# EXERCISE BRIEF
Convert the entries below into a JSON list of strings, with each line as its own string and blank lines omitted.

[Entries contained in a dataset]

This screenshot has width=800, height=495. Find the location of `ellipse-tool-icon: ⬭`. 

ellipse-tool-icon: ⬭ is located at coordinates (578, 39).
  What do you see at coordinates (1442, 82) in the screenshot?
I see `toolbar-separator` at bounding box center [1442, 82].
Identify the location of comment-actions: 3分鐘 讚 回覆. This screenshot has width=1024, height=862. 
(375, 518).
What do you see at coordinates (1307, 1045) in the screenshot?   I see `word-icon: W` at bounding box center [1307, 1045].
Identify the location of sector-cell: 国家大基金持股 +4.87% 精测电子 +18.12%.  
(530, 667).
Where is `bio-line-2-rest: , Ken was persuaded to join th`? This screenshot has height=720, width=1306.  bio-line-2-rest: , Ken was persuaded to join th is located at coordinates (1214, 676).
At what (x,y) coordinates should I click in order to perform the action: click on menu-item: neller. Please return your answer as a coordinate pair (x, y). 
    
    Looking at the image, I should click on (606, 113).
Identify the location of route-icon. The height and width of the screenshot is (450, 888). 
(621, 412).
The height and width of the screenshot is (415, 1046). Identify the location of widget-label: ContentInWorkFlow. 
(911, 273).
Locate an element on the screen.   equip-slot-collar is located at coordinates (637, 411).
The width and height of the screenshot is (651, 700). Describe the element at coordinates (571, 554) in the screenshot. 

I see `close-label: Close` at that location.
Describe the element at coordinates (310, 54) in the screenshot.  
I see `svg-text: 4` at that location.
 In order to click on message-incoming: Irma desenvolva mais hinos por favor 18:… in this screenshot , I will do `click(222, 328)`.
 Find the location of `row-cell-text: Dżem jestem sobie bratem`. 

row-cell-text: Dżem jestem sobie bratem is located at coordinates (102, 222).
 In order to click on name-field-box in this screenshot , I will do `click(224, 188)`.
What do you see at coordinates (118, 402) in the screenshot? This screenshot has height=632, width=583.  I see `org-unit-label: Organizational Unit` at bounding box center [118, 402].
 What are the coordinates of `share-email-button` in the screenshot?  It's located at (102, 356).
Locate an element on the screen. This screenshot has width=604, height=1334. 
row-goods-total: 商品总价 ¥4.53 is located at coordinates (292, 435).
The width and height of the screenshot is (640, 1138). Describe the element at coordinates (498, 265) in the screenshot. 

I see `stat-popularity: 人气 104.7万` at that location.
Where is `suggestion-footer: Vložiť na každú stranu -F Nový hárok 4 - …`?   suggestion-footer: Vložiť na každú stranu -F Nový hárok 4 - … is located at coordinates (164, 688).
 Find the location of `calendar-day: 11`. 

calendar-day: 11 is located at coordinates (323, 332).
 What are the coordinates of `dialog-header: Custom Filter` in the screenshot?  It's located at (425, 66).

# ANSWER TO THIS EXERCISE
[
  "This screenshot has width=800, height=495. Find the location of `ellipse-tool-icon: ⬭`. ",
  "ellipse-tool-icon: ⬭ is located at coordinates (578, 39).",
  "  What do you see at coordinates (1442, 82) in the screenshot?",
  "I see `toolbar-separator` at bounding box center [1442, 82].",
  "Identify the location of comment-actions: 3分鐘 讚 回覆. This screenshot has width=1024, height=862. ",
  "(375, 518).",
  "What do you see at coordinates (1307, 1045) in the screenshot?   I see `word-icon: W` at bounding box center [1307, 1045].",
  "Identify the location of sector-cell: 国家大基金持股 +4.87% 精测电子 +18.12%.  ",
  "(530, 667).",
  "Where is `bio-line-2-rest: , Ken was persuaded to join th`? This screenshot has height=720, width=1306.  bio-line-2-rest: , Ken was persuaded to join th is located at coordinates (1214, 676).",
  "At what (x,y) coordinates should I click in order to perform the action: click on menu-item: neller. Please return your answer as a coordinate pair (x, y). ",
  "    Looking at the image, I should click on (606, 113).",
  "Identify the location of route-icon. The height and width of the screenshot is (450, 888). ",
  "(621, 412).",
  "The height and width of the screenshot is (415, 1046). Identify the location of widget-label: ContentInWorkFlow. ",
  "(911, 273).",
  "Locate an element on the screen.   equip-slot-collar is located at coordinates (637, 411).",
  "The width and height of the screenshot is (651, 700). Describe the element at coordinates (571, 554) in the screenshot. ",
  "I see `close-label: Close` at that location.",
  "Describe the element at coordinates (310, 54) in the screenshot.  ",
  "I see `svg-text: 4` at that location.",
  " In order to click on message-incoming: Irma desenvolva mais hinos por favor 18:… in this screenshot , I will do `click(222, 328)`.",
  " Find the location of `row-cell-text: Dżem jestem sobie bratem`. ",
  "row-cell-text: Dżem jestem sobie bratem is located at coordinates (102, 222).",
  " In order to click on name-field-box in this screenshot , I will do `click(224, 188)`.",
  "What do you see at coordinates (118, 402) in the screenshot? This screenshot has height=632, width=583.  I see `org-unit-label: Organizational Unit` at bounding box center [118, 402].",
  " What are the coordinates of `share-email-button` in the screenshot?  It's located at (102, 356).",
  "Locate an element on the screen. This screenshot has width=604, height=1334. ",
  "row-goods-total: 商品总价 ¥4.53 is located at coordinates (292, 435).",
  "The width and height of the screenshot is (640, 1138). Describe the element at coordinates (498, 265) in the screenshot. ",
  "I see `stat-popularity: 人气 104.7万` at that location.",
  "Where is `suggestion-footer: Vložiť na každú stranu -F Nový hárok 4 - …`?   suggestion-footer: Vložiť na každú stranu -F Nový hárok 4 - … is located at coordinates (164, 688).",
  " Find the location of `calendar-day: 11`. ",
  "calendar-day: 11 is located at coordinates (323, 332).",
  " What are the coordinates of `dialog-header: Custom Filter` in the screenshot?  It's located at (425, 66)."
]